- _Excerpt to read_
'''

The point of electing Centrist Independents is to empower the political center, to build a bridge between Republicans and Democrats, and to get things done.

As I’ve written before in our Finding Common Ground series, there are a host of issues on which Centrist Independents could be the catalyst for productive legislation: infrastructure, health care reform, even gun policy.

But there are also times when a handful of Centrist Independents might play a crucial role in stopping a legislative train wreck. The Republican tax plan under consideration right now is one of those runaway trains.

The Republican tax plan is fiscal heroin: it feels great now and will wreak havoc in the future.

The Committee for a Responsible Budget, a bipartisan budget watchdog group, says the current proposal would cost the federal government between $3 and $7 trillion in lost revenue over a decade and that “no plausible amount of economic growth would be able to pay for a substantial portion of the tax plan, let alone reduce deficits.”

'''

- _Data excerpt_
'''

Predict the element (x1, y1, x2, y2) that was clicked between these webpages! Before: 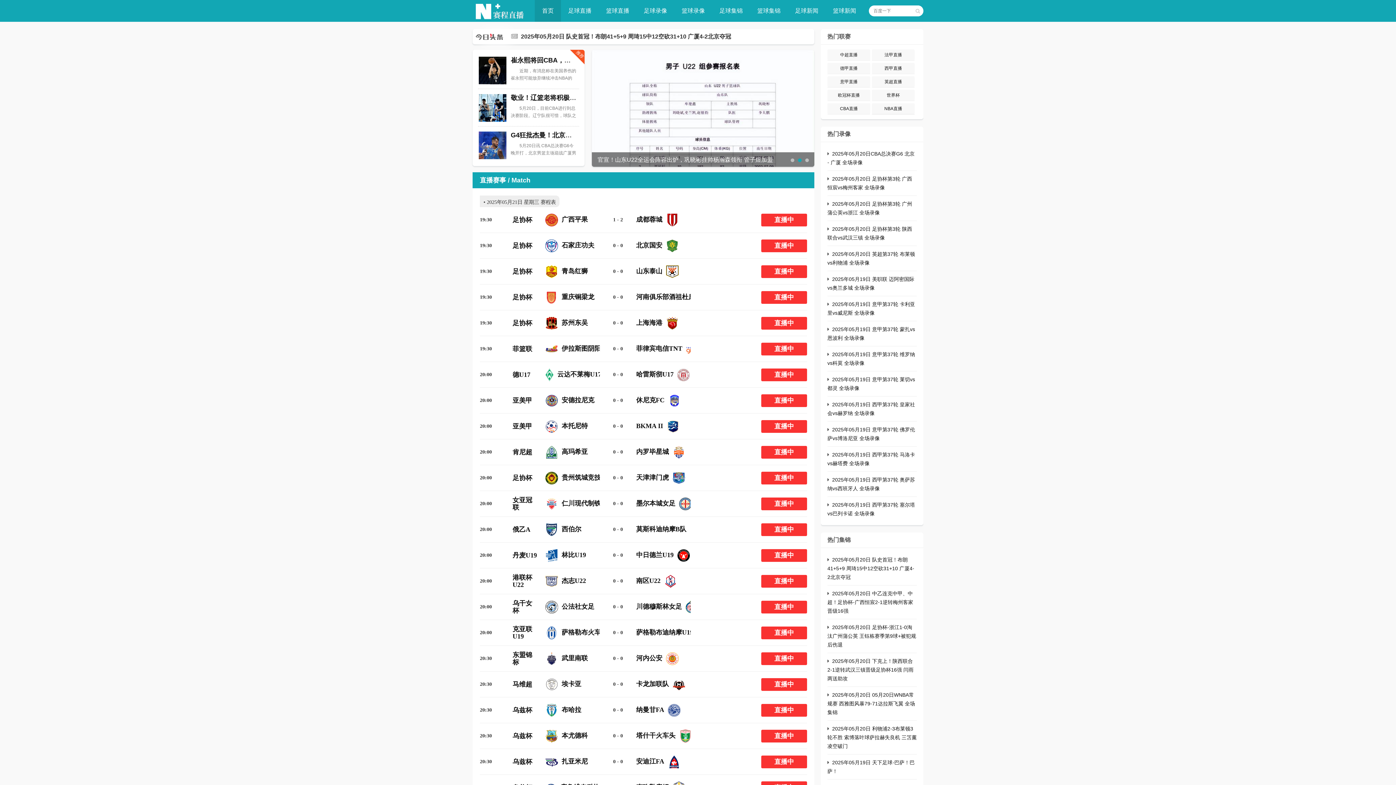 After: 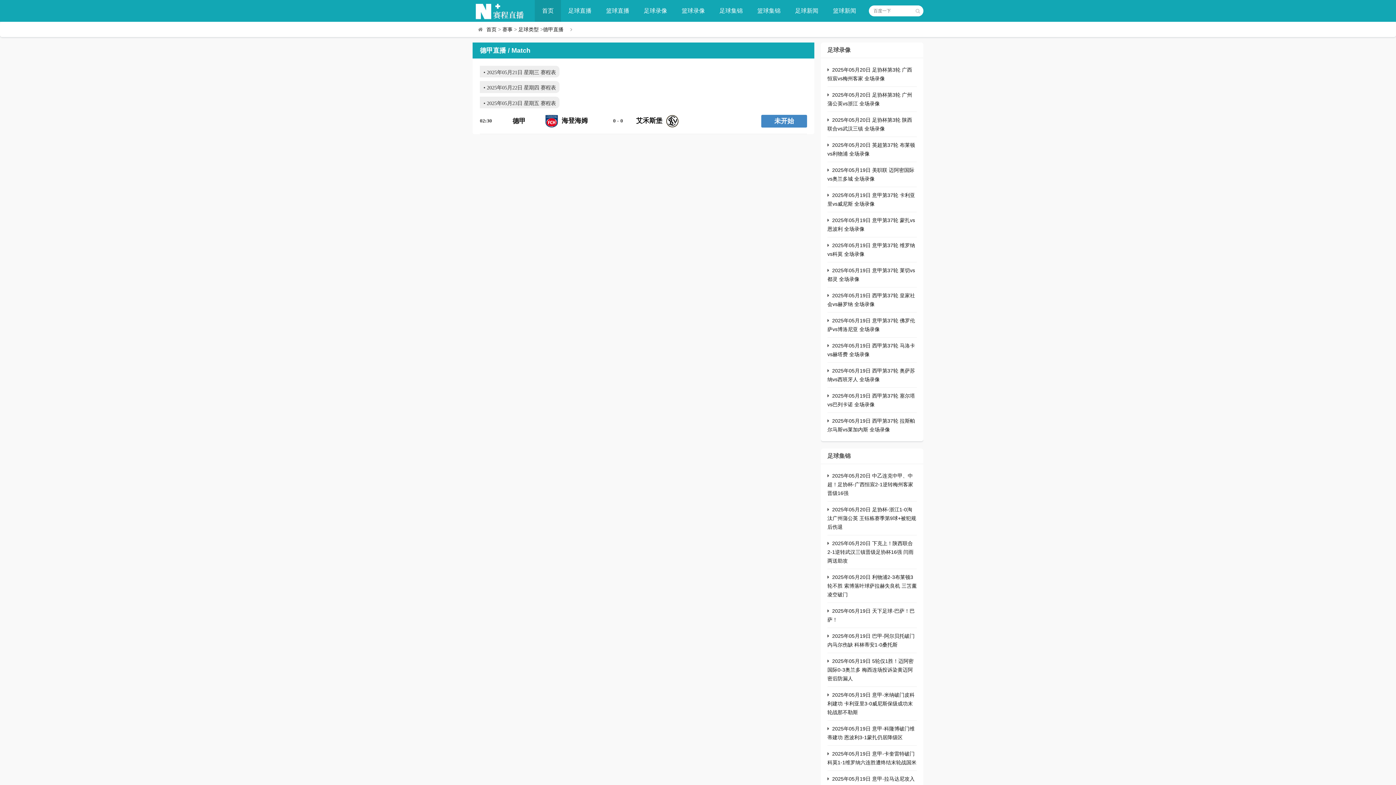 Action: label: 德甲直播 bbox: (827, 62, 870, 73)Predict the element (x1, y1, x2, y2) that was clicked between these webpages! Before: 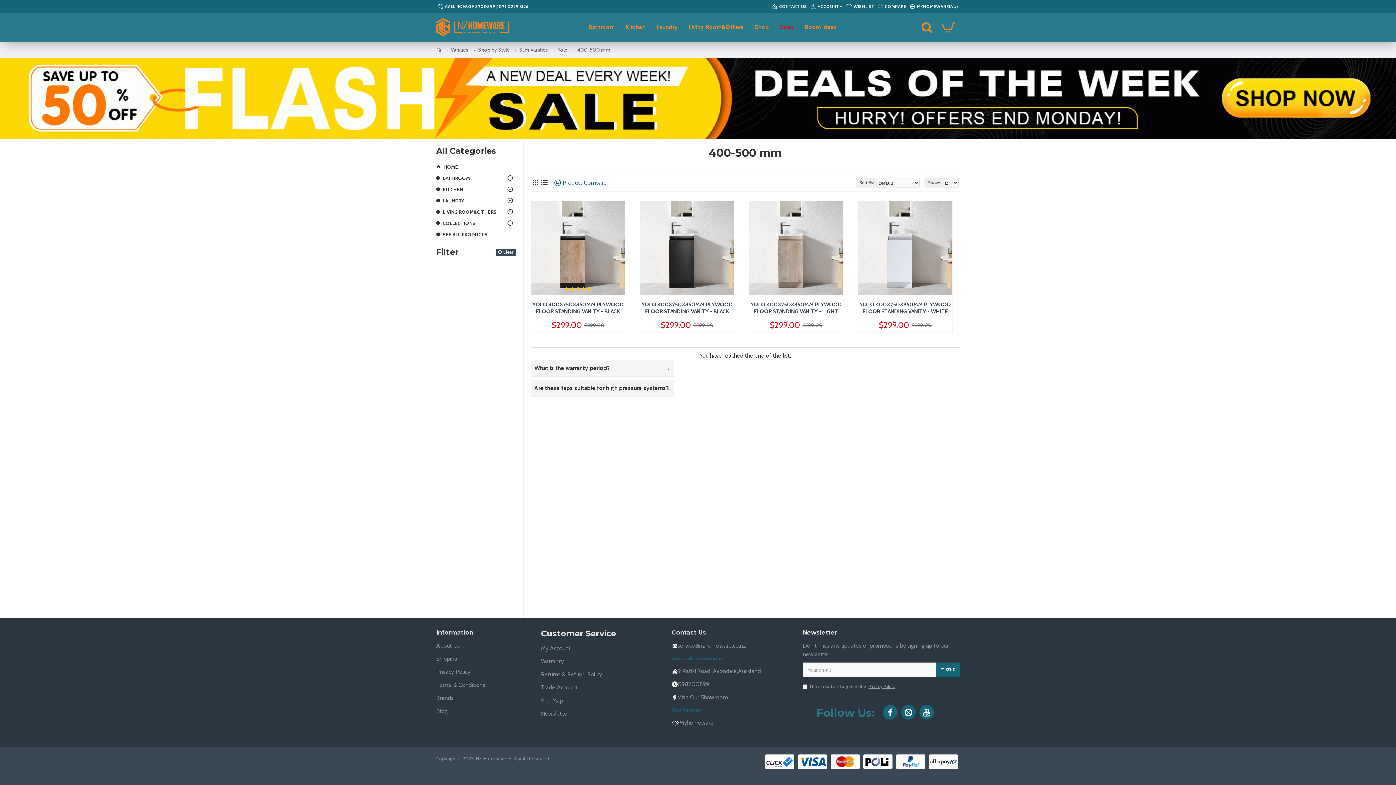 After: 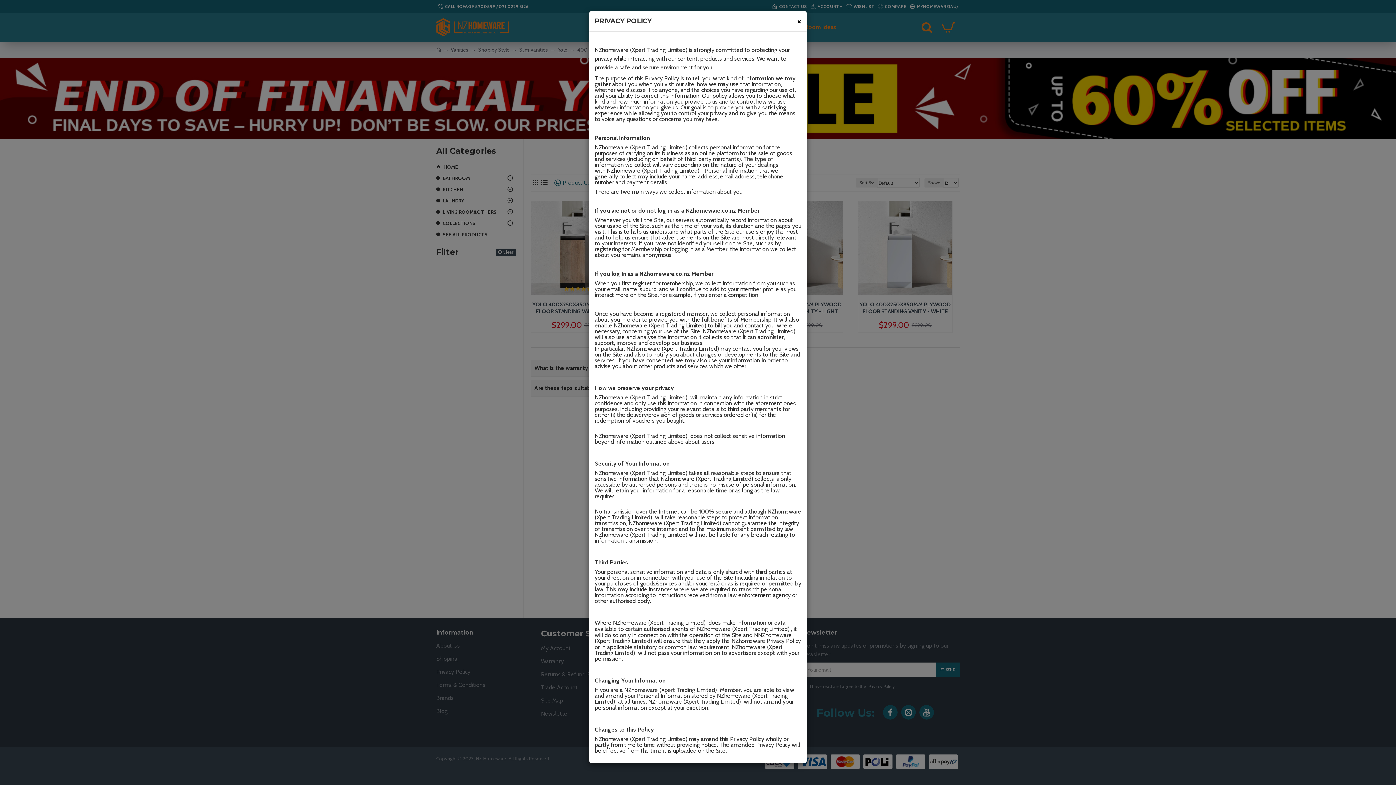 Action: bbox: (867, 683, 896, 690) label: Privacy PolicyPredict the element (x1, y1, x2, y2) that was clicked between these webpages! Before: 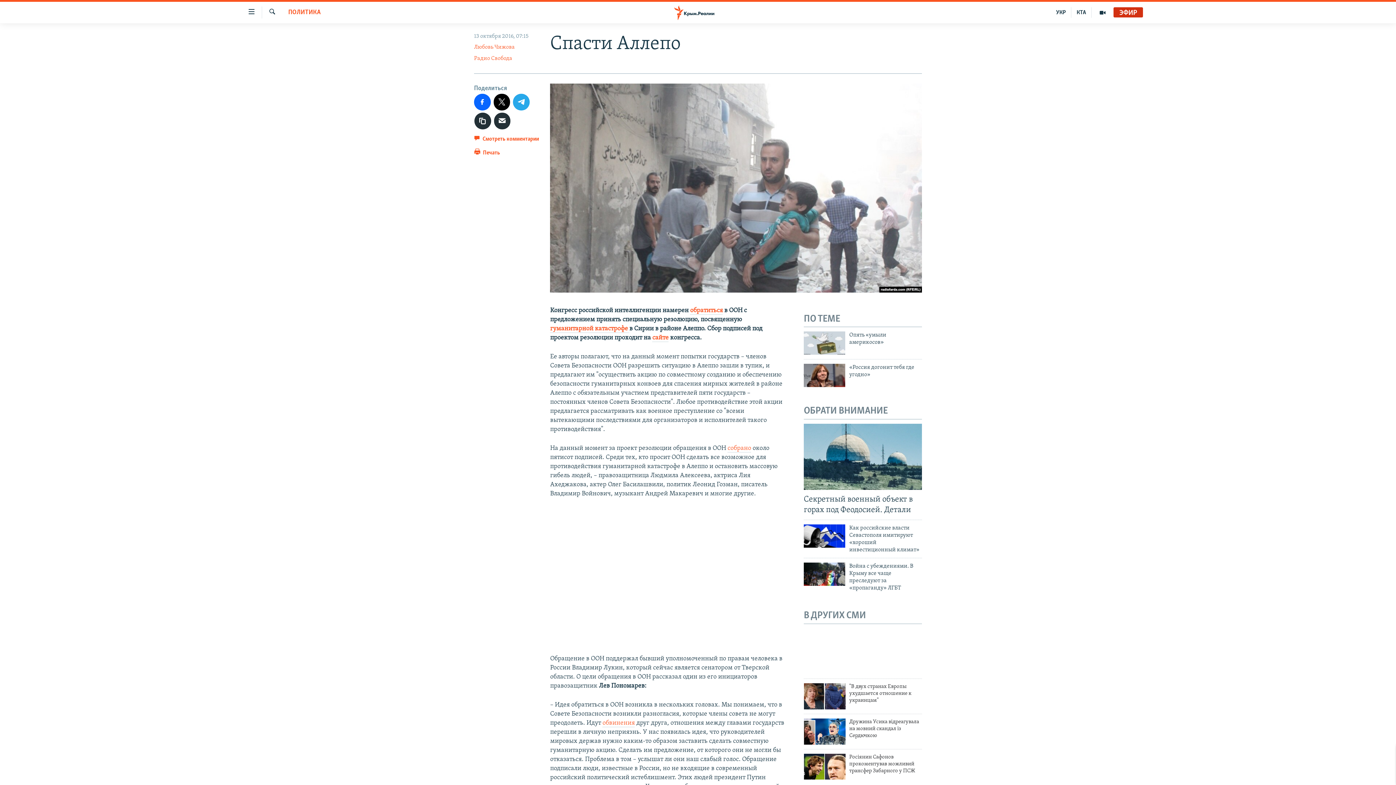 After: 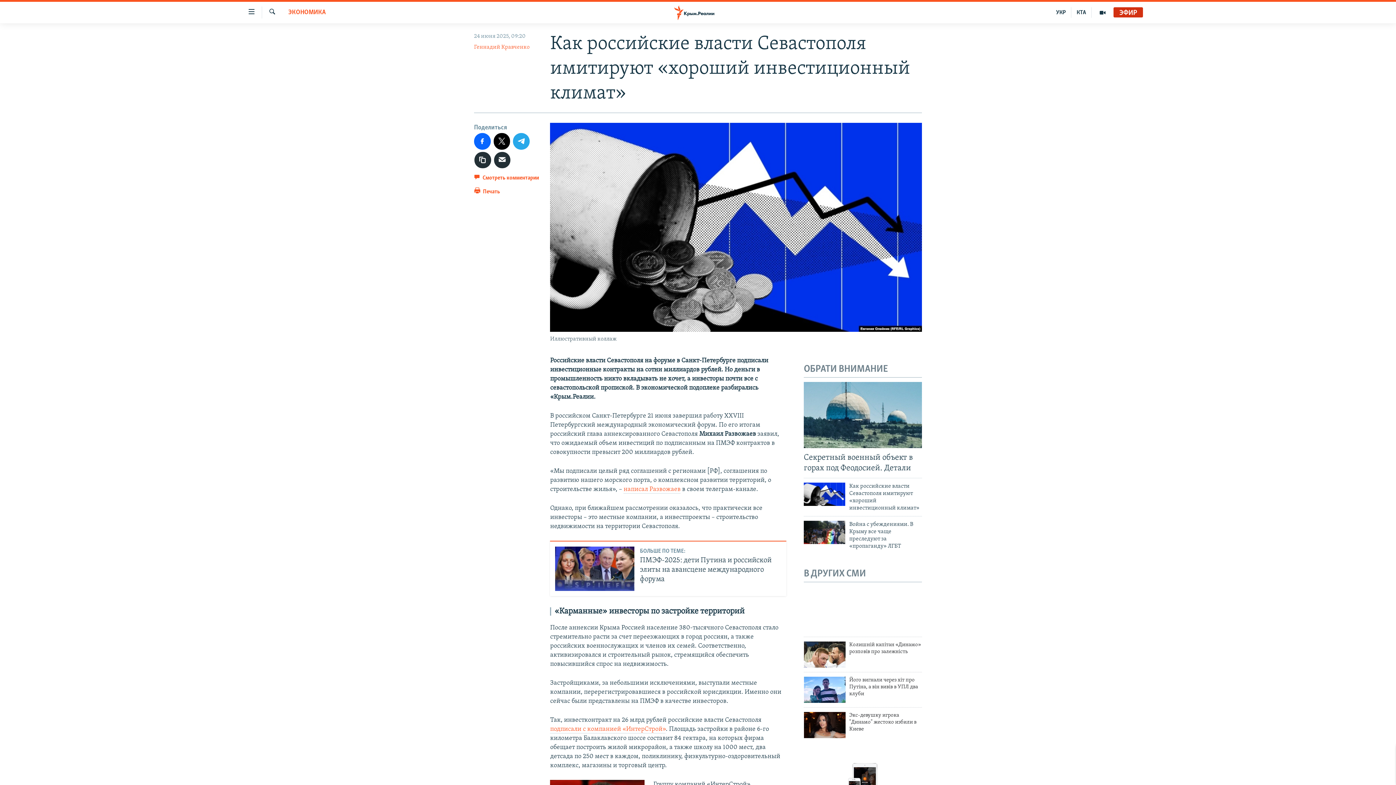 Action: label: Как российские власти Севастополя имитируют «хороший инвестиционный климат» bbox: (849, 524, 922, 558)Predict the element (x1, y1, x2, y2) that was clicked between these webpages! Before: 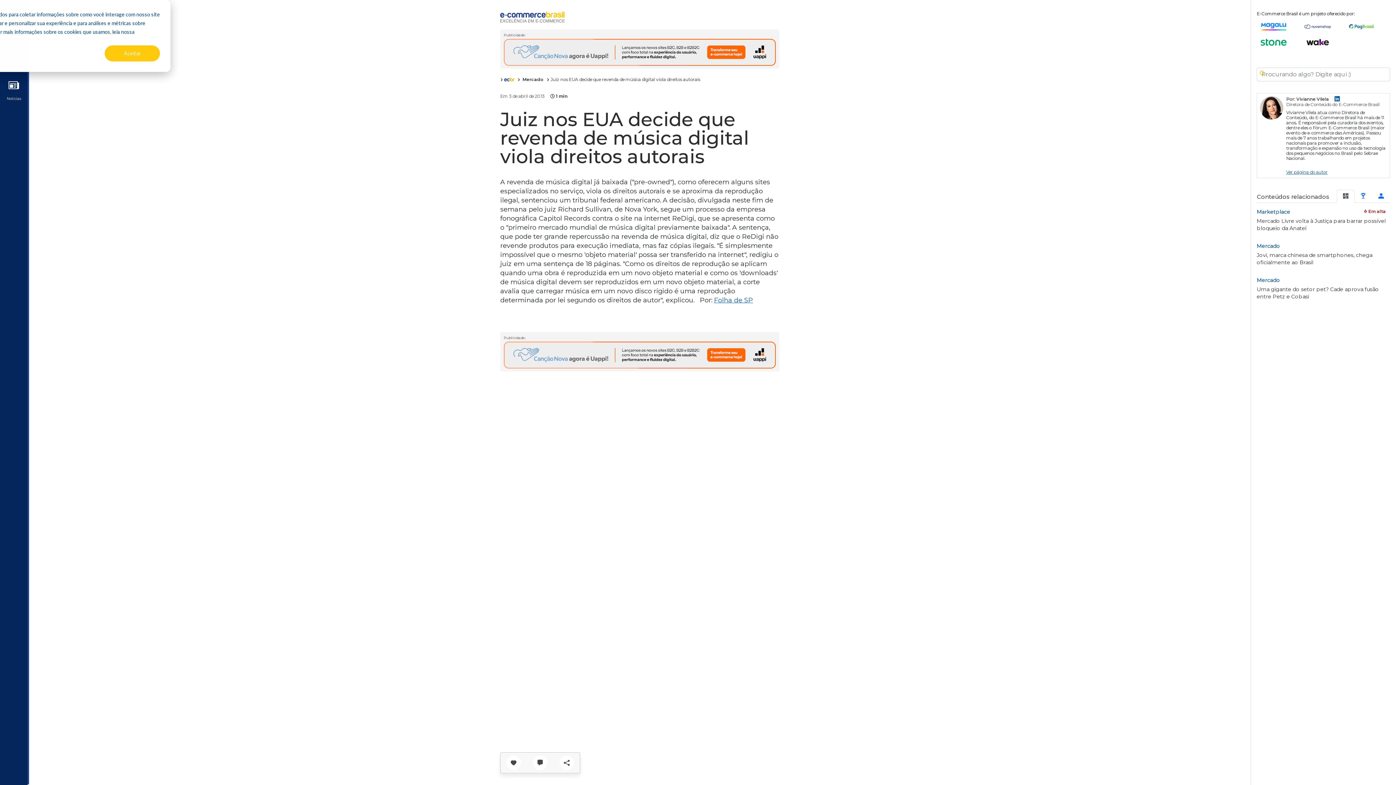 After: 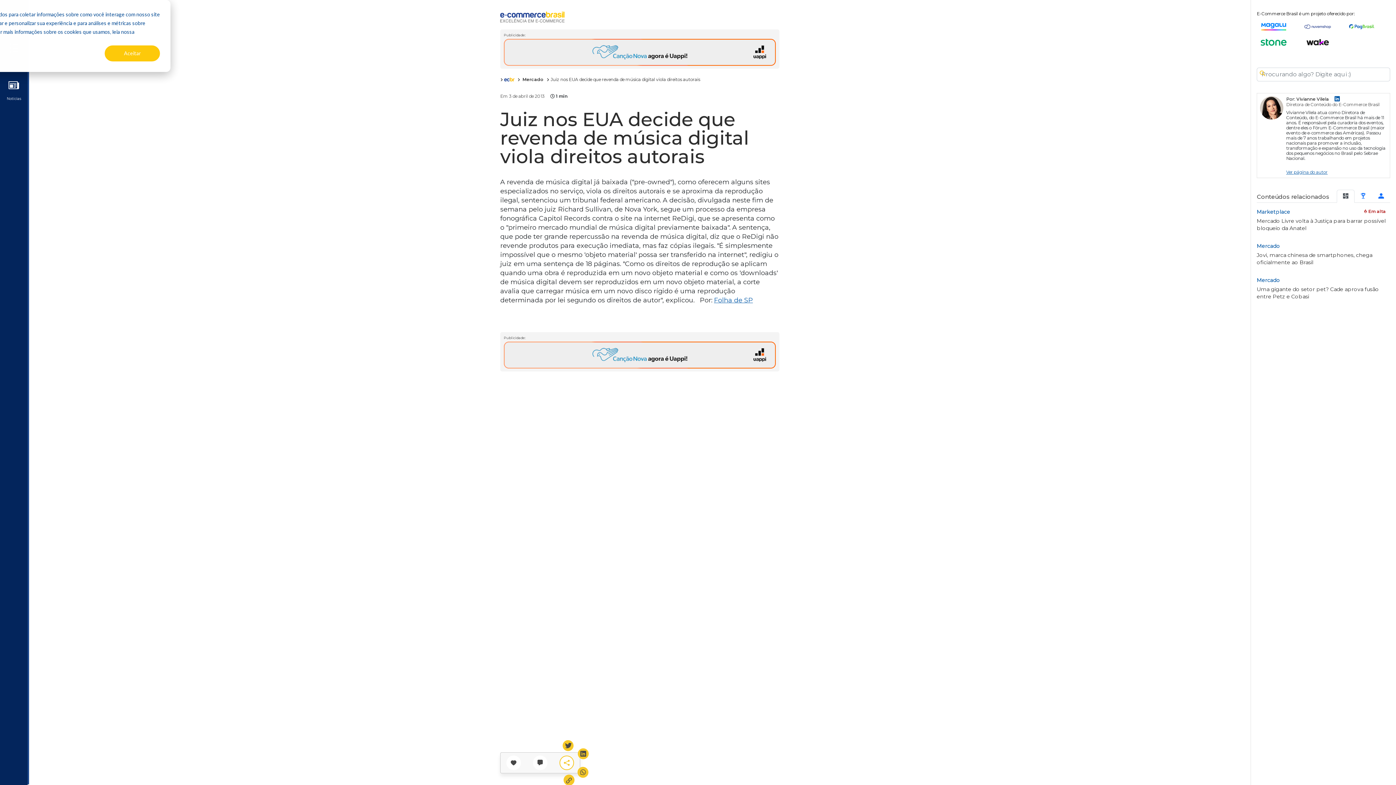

'''

- _Objective_
In the excerpt about Centrist Independents, how much federal revenue does the bipartisan budget watchdog group say the current Republican tax proposal would lose over a decade?

- _Result of this task_
Between $3 and $7 trillion.